Sunshine is well an truly on trend this week. With highs of up to 33ºC, and with temperatures already soaring, it’s the perfect moment to tackle some little garden upgrades – maybe those ones you’ve been meaning to do since last summer.

A garden glow-up doesn’t have to be purely cosmetic., either. Small, affordable updates can help wildlife – especially bees and other pollinators – by making outdoor spaces brighter, more inviting and easier to navigate. Planting bee-friendly plants – whether that’s wildflowers in the grass or pots of lavender, heather or sunflowers, will give insects good food sources. But if you want to attract them to your garden in the first place, one of the simplest tricks starts with colour.

According to gardening experts, adding colour to the garden can help highlight food sources for bees and butterflies, when paint is used alongside bright, bee-friendly flowers. Mark Douglas, beekeeper and founder of Bee1 (an initiative to address the decline in bee populations) explains, “Colour is the first thing pollinators notice, and can spot it from a distance, so it helps attract them to a space, it’s then followed by the scent of flowers so to truly support them, those colour choices should be paired with pollen- and nectar-rich plants, water sources and undisturbed nesting spots.”

The easiest place to start is with pots and planters. Cuprinol Garden Shades from £17.98 and can be used on garden wood, terracotta, brick and stone, so it’s a quick way to refresh old containers, tired wooden garden furniture, fences or sheds. Shades such as Cornflower, Pansy and Dazzling Yellow are especially good partners for bee-friendly flowers, as bees are naturally drawn to blue, purple and yellow tones.

As well as attracting their attention and providing food sources, you can encourage a healthy garden for pollinators by providing a good water source and shelter for bugs.
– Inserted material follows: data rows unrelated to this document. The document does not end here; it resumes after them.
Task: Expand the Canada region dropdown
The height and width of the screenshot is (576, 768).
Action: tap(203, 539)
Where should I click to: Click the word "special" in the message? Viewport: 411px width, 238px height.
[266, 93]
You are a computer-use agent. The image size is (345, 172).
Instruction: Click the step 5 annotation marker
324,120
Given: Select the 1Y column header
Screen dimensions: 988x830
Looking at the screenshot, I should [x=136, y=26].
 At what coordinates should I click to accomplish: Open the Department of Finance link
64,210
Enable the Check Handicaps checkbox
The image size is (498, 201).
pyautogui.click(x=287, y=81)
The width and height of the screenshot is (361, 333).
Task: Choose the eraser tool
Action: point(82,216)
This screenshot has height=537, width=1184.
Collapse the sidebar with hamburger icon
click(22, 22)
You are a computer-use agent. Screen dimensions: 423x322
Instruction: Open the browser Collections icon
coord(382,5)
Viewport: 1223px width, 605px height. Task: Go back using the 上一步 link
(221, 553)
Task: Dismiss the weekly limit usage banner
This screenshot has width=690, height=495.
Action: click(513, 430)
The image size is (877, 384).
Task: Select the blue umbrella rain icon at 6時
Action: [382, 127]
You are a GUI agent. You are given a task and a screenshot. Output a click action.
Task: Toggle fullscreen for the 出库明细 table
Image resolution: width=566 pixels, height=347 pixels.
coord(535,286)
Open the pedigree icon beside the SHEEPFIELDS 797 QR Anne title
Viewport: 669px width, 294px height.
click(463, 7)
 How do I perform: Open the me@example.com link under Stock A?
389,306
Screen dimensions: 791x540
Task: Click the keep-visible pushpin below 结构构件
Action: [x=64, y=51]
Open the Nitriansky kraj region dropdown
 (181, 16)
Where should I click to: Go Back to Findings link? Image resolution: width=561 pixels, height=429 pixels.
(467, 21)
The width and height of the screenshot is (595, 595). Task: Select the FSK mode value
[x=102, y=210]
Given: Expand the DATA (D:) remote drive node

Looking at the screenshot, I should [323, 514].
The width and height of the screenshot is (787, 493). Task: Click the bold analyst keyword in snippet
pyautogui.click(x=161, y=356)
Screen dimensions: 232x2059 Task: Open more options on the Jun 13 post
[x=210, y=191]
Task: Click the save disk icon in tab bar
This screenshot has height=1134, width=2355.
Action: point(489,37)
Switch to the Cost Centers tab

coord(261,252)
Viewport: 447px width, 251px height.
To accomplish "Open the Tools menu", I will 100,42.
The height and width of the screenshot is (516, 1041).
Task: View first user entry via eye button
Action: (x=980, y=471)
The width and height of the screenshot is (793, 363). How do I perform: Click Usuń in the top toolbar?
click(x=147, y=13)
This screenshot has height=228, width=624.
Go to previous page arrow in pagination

It’s not difficult to make your own bug hotel with an old wooden box packed with twigs and seed pods, or paint one to match your pots, like this Wooden Insect House, £9.99.

To make sure they have somewhere to drink, add a colourful a Bee and Butterfly Bath, £24.99, or simple fill a shallow bowl with water and add some pebbles for insects to crawl in and out on. The Royal Horticultural Society also recommends mowing lawns less often, to allow dandelions, daisies and clover to flower (which we think is a great excuse not to mow).